MODEST CUIXART (Barcelona, 1925 – Palafrugell, Girona, 2007)
Sin título, 1962.
Óleo y materia sobre lienzo.
Firmado y fechado al dorso.
Medidas: 56 x 47 cm; 78 x 67 cm con marco.
Esta obra se inscribe en la etapa informalista y matérica de Modest Cuixart, en la que el artista explora la superficie pictórica como un espacio de densidad física, relieve y misterio. Sobre un fondo oscuro, casi negro, emergen formas incisas y elementos circulares en relieve, apenas perceptibles bajo la vibración de la materia.

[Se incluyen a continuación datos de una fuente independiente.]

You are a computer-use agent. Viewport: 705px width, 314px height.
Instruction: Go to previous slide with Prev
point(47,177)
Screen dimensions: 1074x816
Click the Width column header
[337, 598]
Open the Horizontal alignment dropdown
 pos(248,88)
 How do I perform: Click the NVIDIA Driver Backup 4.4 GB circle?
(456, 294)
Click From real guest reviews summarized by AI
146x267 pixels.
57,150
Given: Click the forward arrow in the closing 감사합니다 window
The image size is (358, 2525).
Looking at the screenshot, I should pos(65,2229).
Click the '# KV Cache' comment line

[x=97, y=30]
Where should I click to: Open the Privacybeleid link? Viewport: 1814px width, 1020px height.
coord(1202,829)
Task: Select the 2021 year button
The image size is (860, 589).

La composición se construye mediante una gama cromática contenida, dominada por negros, tierras y reflejos metálicos, que acentúan su carácter nocturno y enigmático. Las huellas y formas orgánicas parecen surgir desde el interior de la propia pintura, creando una imagen próxima al objeto arqueológico o a la materia en transformación.
La obra refleja una de las preocupaciones centrales de Cuixart durante estos años: superar la pintura como simple imagen para convertirla en presencia material. Su interés reside precisamente en esa tensión entre superficie y profundidad, entre gesto y relieve, entre oscuridad y aparición.
Modest Cuixart fue una figura fundamental de la vanguardia catalana de posguerra. En 1948 fundó, junto a Joan Brossa, Antoni Tàpies, Joan Ponç, Arnau Puig y Joan-Josep Tharrats, el grupo Dau al Set, clave en la renovación artística española. Su obra evolucionó desde el magicismo y el surrealismo inicial hacia el informalismo matérico y, posteriormente, hacia una figuración de gran intensidad expresiva. Está representado en instituciones como el Museo Reina Sofía, el MACBA, el MNAC, el Museu d’Art de Girona, el IVAM y la Fundació Cuixart, entre otras.